=== Section Start ===
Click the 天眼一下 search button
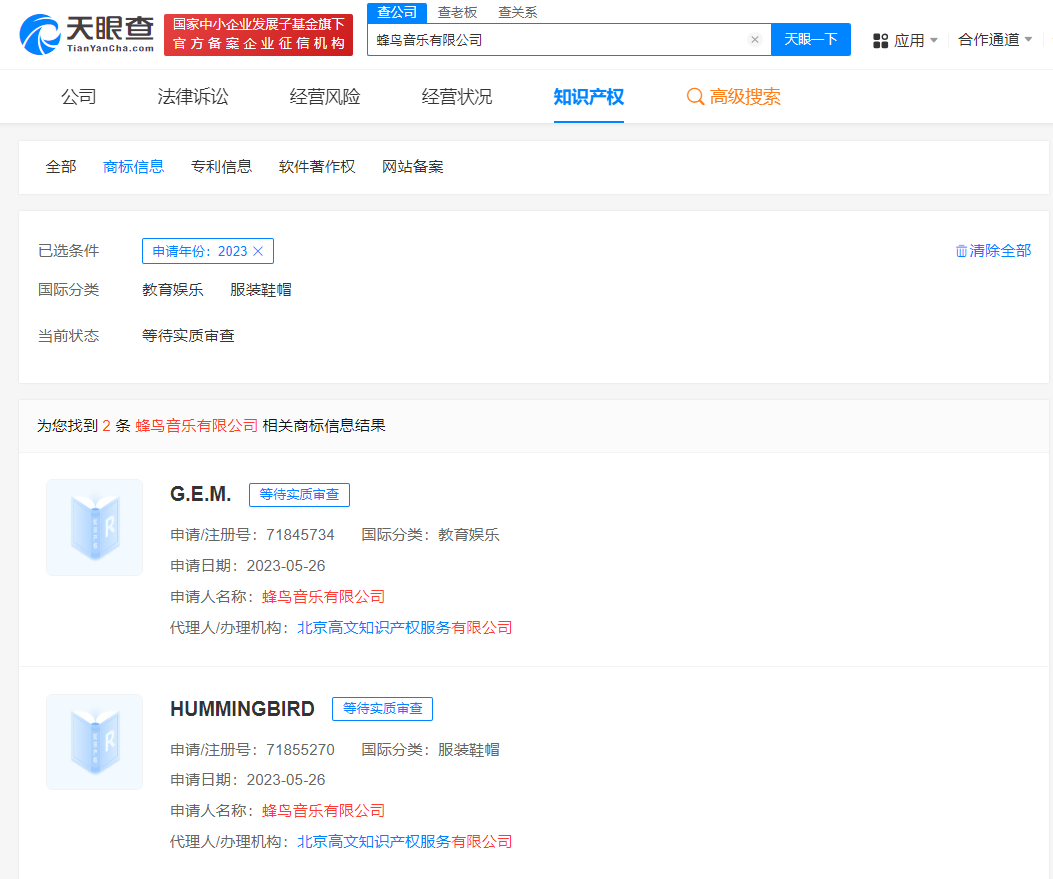The height and width of the screenshot is (879, 1053). click(x=810, y=39)
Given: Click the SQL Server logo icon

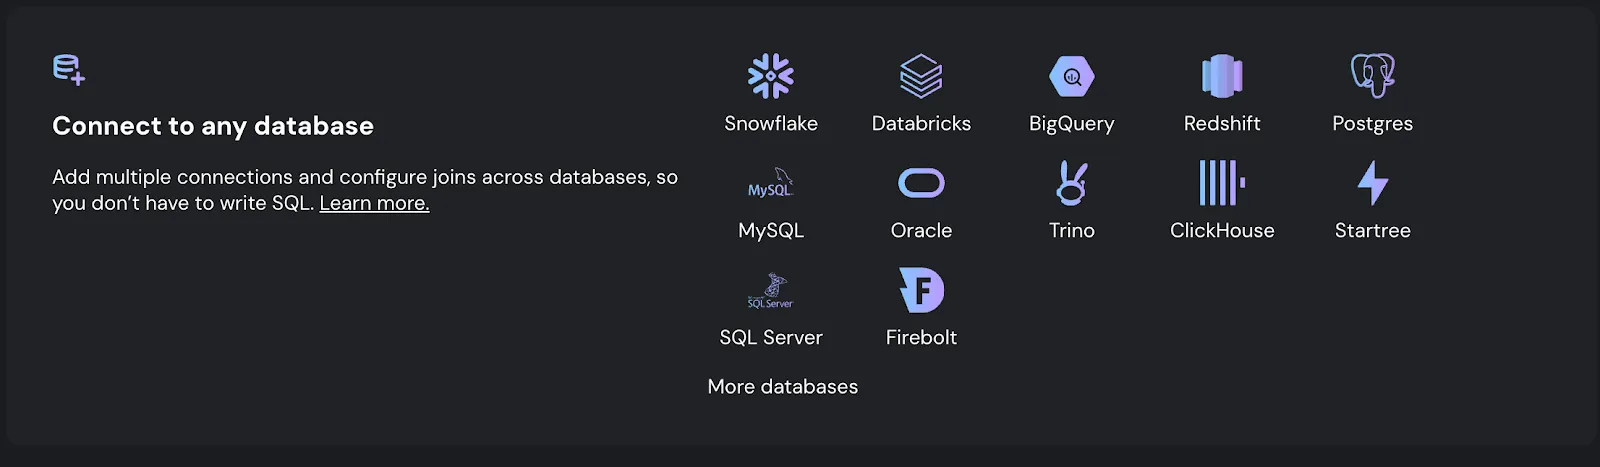Looking at the screenshot, I should click(771, 290).
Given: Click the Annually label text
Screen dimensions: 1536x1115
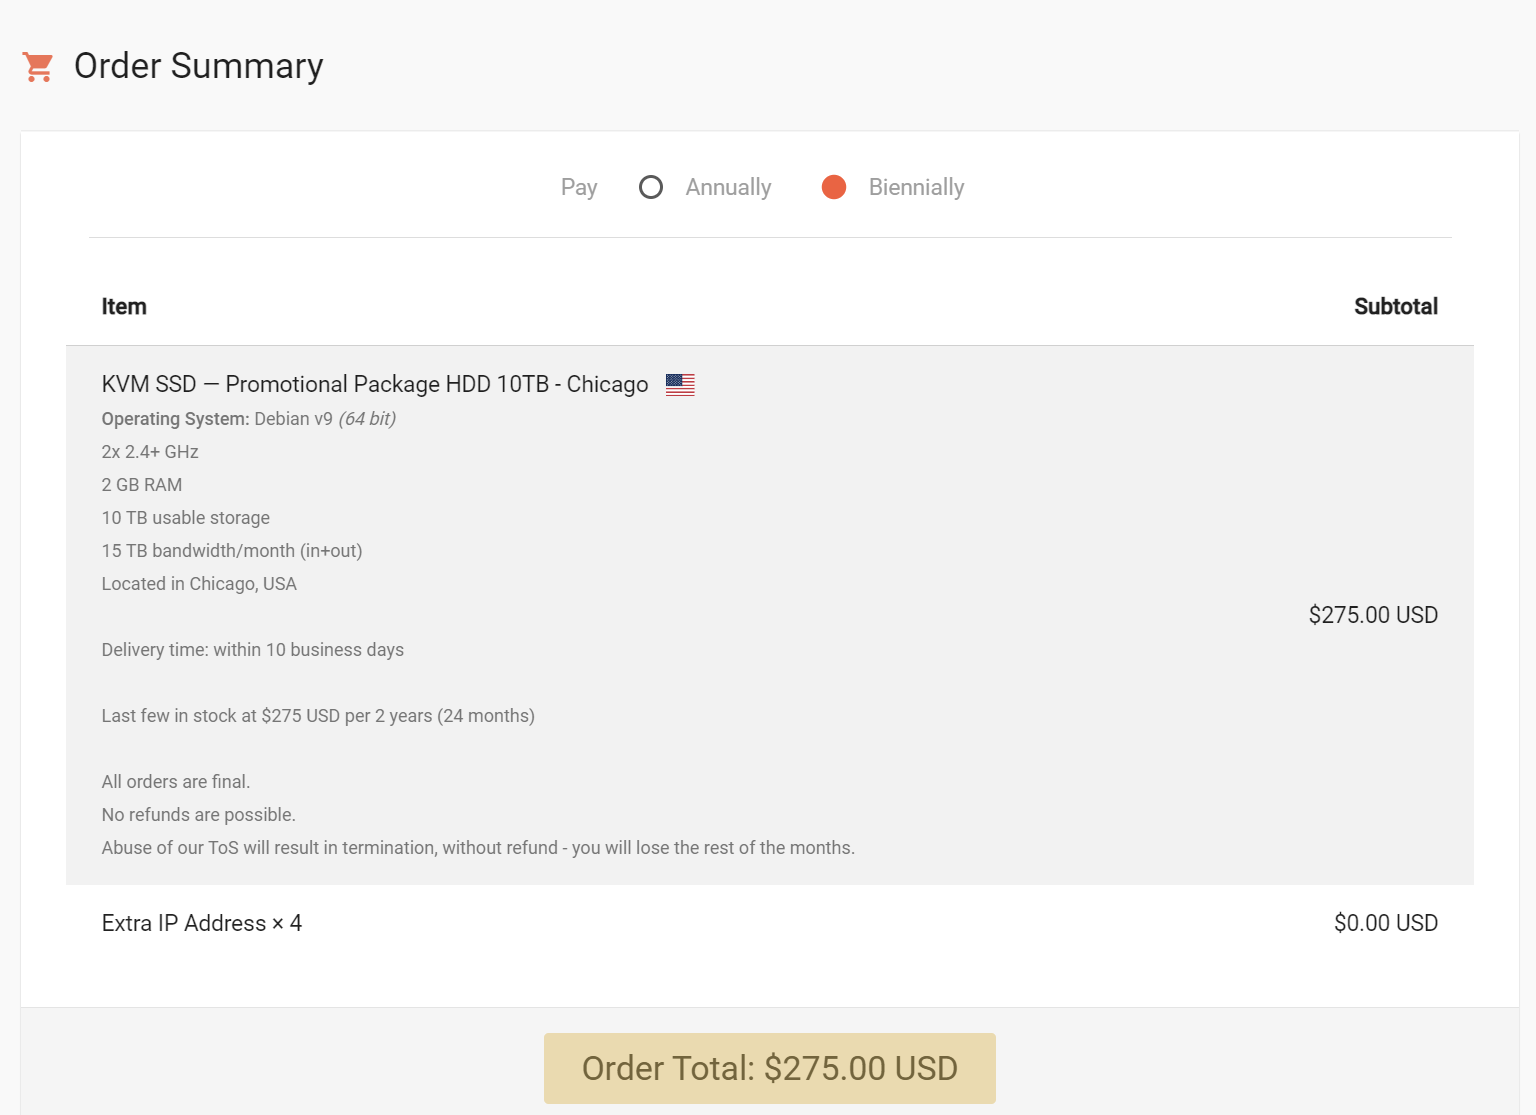Looking at the screenshot, I should click(x=728, y=187).
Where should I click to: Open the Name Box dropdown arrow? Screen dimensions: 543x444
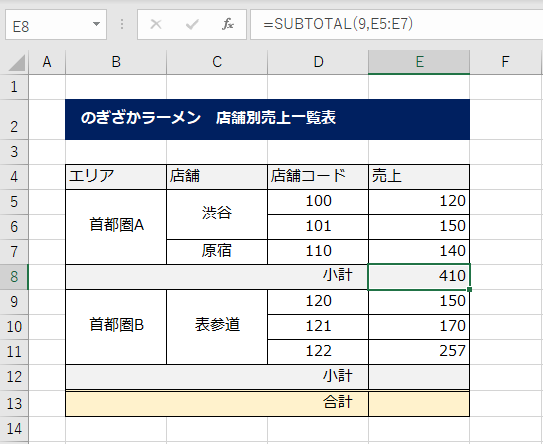pos(96,24)
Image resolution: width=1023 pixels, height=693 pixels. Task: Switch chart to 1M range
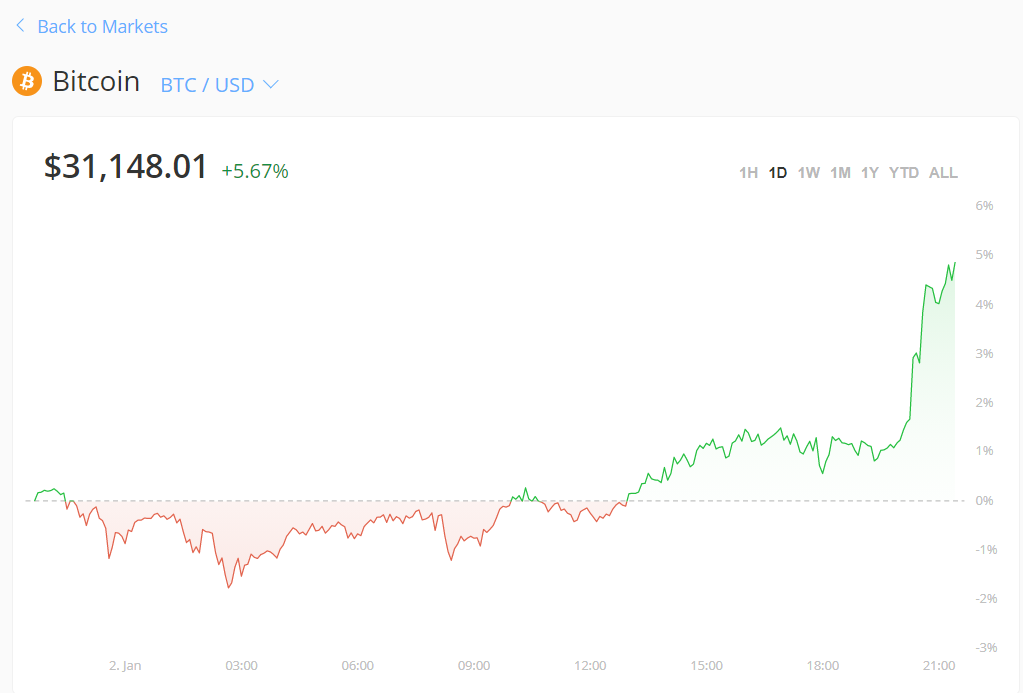click(x=840, y=173)
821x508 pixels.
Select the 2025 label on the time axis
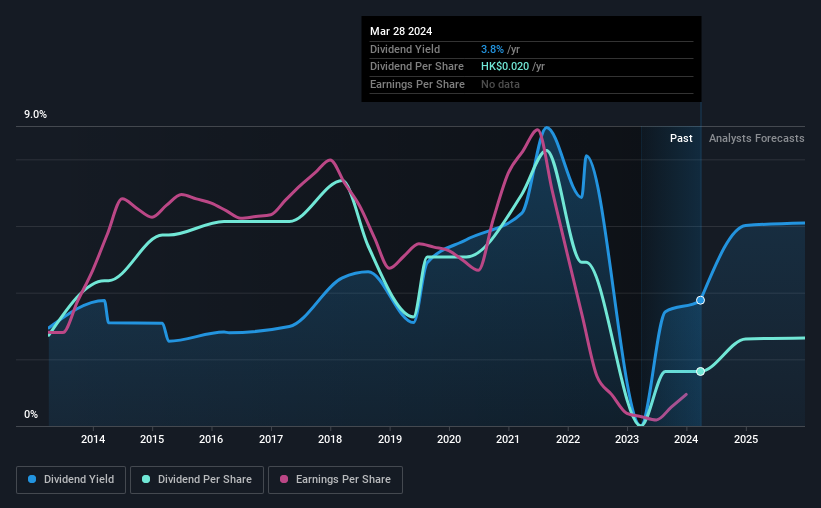[x=746, y=439]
=== Section End ===
Your objective:
From the material above, write out exactly the lines from the line with "Given: Click the Annually label text" through the closing line, inclusive, and no pictures.

Worked solution:
Given: Click the Annually label text
Screen dimensions: 1536x1115
Looking at the screenshot, I should click(x=728, y=187).
Where should I click to: Open the Name Box dropdown arrow? Screen dimensions: 543x444
pos(96,24)
Image resolution: width=1023 pixels, height=693 pixels. Task: Switch chart to 1M range
click(x=840, y=173)
821x508 pixels.
Select the 2025 label on the time axis
[x=746, y=439]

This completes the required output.